▸ **ЗАДАНИЯ**
1/ Какими словами, согласно тексту о Толстом и Геце, Лев Николаевич заканчивает письмо, в котором выявляет свои разногласия с адресатом?
2/ Перечислите по тексту о Толстом и Геце всё общее, что объединяет людей как братьев в цитате из «Пути жизни».
3/ Продолжите текст о Толстом и Геце, начав сразу после его последнего предложения.

▸ **ПРИВЕДЁННЫЙ ТЕКСТ**

________

Главный ее тезис, как передает его Толстой,— старание доказать, “что всё, что мы видим в христианстве, всё это уже есть в еврействе”. Гец как бы ставит знак тождества между двумя религиями, а затем, рассматривая толстовское учение, опирающееся на евангельские тексты (очищенные Толстым, как сам он полагал, от позднейших искажений и неправильных толкований), приходит к выводу, что оно по сути своей является своего рода иудаизмом.
Толстой ничуть не против такого наименования: “Пусть это будет новое еврейство, очищенный истолкованный Талмуд, а церковное христианство будет называться новым язычеством, каким я и считаю его, но для того, чтобы назвать это жизнепонимание, которое мне дорого и которым я живу, новым еврейством или Талмудом, мне нужно, чтобы я нашел это жизнепонимание ясно и стройно выраженным в еврейской книге”. К сожалению, работа Геца предлагает взамен лишь набор определенным образом скомпонованных цитат.
Да, Толстой убежден, что есть только один, общий у всех нас Бог: “…для того, чтобы людям сойтись, им не нужно идти навстречу друг другу, а нужно всем идти к Богу”. Он убежден в совпадении нравственных начал у истинного верующего иудея и такого же верующего христианина. Более того, он убежден, как мы видели, в том, что христианское учение “вышло” из еврейского. Но “вышло” не означает — тождественно: беспристрастный судья не может не увидеть, “что центр тяжести того и другого учения иной”. Если христианство не содержит ничего нового сравнительно с еврейством, “то вся восемнадцативековая жизнь христианства была бы смешным недоразумением”. Толстой мечтает о братстве людей и единении религий. Религия для того и явилась, “чтобы осветить ту связь, которая соединяет всех людей, как братьев, имеющих один общий источник происхождения, одну общую задачу жизни и одну общую конечную цель” (“Путь жизни”). Но соединение религий — дело будущего, и каждое из вероучений, иудаизм и христианство, предполагает разную основу этого единения.
Это письмо, в котором Лев Николаевич выявляет свои разногласия с адресатом, он заканчивает словами: “Если я ошибаюсь, простите мне”.

________

▸ **ИСХОДНЫЕ ДАННЫЕ**

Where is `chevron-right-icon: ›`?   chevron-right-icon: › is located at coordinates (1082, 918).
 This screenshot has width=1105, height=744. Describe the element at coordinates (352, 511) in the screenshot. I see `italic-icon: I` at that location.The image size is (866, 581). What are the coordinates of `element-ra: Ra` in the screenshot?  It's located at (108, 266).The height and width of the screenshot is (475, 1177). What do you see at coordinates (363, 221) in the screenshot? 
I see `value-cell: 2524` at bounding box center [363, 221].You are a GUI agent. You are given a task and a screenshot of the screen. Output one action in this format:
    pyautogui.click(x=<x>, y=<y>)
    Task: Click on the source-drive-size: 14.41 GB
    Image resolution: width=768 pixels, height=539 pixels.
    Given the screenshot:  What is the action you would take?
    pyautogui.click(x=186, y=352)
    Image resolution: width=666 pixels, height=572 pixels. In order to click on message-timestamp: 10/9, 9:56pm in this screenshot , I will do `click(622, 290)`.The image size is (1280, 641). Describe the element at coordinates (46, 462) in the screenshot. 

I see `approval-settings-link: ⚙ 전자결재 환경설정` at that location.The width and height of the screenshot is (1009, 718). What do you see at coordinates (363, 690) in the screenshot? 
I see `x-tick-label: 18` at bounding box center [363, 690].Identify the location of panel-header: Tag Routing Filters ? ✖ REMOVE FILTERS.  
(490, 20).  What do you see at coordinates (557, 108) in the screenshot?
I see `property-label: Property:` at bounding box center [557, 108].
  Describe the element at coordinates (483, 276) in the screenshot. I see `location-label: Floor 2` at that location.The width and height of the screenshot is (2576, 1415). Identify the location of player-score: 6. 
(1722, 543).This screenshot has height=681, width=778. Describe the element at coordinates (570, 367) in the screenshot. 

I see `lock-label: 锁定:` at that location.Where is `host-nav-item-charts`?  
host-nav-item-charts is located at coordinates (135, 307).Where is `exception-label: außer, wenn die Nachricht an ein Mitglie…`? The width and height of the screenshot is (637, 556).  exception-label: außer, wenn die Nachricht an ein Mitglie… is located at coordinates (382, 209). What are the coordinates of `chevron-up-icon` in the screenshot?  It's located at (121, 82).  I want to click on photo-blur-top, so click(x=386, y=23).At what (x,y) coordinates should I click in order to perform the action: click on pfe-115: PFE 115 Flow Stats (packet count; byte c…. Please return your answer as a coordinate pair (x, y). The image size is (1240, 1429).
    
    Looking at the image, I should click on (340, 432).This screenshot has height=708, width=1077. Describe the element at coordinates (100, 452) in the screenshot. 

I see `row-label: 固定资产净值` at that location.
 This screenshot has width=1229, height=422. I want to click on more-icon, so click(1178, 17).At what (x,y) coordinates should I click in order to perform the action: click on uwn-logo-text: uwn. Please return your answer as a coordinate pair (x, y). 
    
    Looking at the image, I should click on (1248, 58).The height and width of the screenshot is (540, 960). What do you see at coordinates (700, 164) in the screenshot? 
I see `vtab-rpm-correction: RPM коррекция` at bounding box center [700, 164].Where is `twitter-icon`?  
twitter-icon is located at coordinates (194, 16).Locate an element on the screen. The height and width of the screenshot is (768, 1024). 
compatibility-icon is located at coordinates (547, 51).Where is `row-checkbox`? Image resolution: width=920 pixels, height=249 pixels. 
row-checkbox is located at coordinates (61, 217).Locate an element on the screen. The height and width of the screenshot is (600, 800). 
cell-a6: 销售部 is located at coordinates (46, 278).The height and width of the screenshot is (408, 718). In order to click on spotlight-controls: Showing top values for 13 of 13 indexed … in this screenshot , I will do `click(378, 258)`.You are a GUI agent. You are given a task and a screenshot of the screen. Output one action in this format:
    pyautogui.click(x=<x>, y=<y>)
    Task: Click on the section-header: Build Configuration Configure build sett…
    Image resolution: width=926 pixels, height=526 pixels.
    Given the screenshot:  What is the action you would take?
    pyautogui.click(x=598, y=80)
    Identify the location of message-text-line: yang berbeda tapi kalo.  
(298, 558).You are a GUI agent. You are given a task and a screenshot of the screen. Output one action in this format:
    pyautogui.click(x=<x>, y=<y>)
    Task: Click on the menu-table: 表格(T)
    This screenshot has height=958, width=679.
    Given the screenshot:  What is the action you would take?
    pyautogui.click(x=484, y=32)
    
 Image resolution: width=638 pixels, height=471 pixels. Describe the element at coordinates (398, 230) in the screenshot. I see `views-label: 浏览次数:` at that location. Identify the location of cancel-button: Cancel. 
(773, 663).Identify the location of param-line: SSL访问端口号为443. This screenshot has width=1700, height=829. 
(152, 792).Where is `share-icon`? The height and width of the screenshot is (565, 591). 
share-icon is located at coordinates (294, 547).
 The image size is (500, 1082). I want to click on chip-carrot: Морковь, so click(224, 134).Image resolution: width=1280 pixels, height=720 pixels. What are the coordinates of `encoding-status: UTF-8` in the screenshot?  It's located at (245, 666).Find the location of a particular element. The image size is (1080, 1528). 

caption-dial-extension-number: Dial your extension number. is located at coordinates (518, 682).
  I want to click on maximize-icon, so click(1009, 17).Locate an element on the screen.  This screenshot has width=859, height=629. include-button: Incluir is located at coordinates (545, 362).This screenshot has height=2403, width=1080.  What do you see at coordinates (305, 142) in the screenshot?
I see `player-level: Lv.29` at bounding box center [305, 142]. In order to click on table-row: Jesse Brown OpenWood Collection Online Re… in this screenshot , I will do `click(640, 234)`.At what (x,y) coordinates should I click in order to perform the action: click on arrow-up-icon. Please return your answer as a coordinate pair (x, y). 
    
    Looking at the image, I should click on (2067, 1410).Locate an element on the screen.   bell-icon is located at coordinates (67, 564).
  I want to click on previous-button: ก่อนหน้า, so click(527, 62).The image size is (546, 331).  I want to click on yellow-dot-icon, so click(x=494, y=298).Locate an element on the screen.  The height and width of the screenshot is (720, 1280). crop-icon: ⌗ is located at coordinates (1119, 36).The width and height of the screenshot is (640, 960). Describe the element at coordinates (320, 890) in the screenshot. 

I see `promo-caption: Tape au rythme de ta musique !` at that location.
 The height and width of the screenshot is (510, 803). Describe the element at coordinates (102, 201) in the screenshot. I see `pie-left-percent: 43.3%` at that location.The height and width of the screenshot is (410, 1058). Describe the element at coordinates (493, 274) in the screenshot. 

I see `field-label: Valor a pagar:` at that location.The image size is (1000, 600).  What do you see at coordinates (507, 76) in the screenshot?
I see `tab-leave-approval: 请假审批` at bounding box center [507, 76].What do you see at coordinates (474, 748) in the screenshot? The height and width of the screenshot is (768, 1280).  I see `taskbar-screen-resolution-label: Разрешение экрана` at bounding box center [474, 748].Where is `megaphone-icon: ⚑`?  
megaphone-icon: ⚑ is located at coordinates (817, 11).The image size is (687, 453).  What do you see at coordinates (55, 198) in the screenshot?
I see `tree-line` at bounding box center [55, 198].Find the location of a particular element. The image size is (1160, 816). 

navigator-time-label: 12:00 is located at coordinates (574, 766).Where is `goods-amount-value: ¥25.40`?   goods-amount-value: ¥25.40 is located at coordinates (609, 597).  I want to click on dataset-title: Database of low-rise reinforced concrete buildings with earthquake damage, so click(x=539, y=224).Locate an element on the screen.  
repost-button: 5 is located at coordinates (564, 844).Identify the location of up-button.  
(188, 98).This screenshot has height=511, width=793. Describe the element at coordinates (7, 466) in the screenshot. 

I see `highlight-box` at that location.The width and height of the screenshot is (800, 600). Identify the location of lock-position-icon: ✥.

________

▸ **ОТВЕТЫ**
1/ Словами «Если я ошибаюсь, простите мне».

2/ Один общий источник происхождения, одна общая задача жизни и одна общая конечная цель.

3/
Переписка с Ф. Б. Гецом, чтение его книг сосредоточивают мысль Толстого на исследовании и осмыслении духовной жизни евреев, ее религиозных и нравственных начал.
В жизни Льва Николаевича уже было время такого повышенного, по-своему даже исключительного интереса к еврейству. Восемью годами раньше, осенью 1882-го (ему уже исполнилось 54!), он для лучшего уяснения Священного Писания берется за изучение древнееврейского языка.
Уроки языка он берет у московского раввина Соломона Алексеевича Минора, известного своим умом и образованностью. Толстой, едва познакомившись с ним, характеризует его в письме к жене “очень умным человеком”. Это впечатление не изменилось и позже, разве что усилилось: несколько недель спустя он сообщает близкому человеку: “Все это время я очень пристально занимался еврейским языком и выучил его почти, читаю уж и понимаю. Учит меня раввин здешний Минор, очень хороший и умный человек. Я очень многое узнал благодаря этим занятиям”.
Обратим внимание на это — “очень пристально”. В те же дни Софья Андреевна, не разделявшая увлечения мужа религиозно-нравственными вопросами (“конец его литературной деятельности”), сообщает сестре: “Левочка — увы! — направил все свои силы на изучение еврейского языка, и ничего его больше не занимает и не интересует”.
Рассказ С. А. Минора записан немецким ученым-славистом Рафаилом Лёвенфельдом, одним из первых биографов Толстого, исследователей его творчества и миросозерцания (он, между прочим, основатель и идеолог Центрального союза немецких граждан иудейского вероисповедания).
Толстой “с большой энергией взялся за работу…— вспоминает Минор.— Он схватывал все необыкновенно быстро, но читал только то, что ему было нужно: то же, что его не интересовало, он пропускал. Мы начали с первых слов Библии и дошли с такого рода пропусками до Исаии. Здесь обучение прекратилось. Грамматикой языка он занимался только постольку, поскольку это казалось ему необходимо.
Он знает также и Талмуд. В своем бурном стремлении к истине он почти за каждым уроком расспрашивал меня о нравственных воззрениях Талмуда и толковании талмудистами еврейских легенд. Кроме того, он черпал свои сведения из написанной на русском языке книги “Мировоззрение талмудистов”, изданной петербургским обществом для поднятия образования среди евреев (С. И. Фин и Х. Л. Каценеленбоген. Мировоззрение талмудистов. Тт. 1—3. СПб., 1874, 1876. Книга с многочисленными пометками Толстого сохранилась в яснополянской библиотеке.— В. П.).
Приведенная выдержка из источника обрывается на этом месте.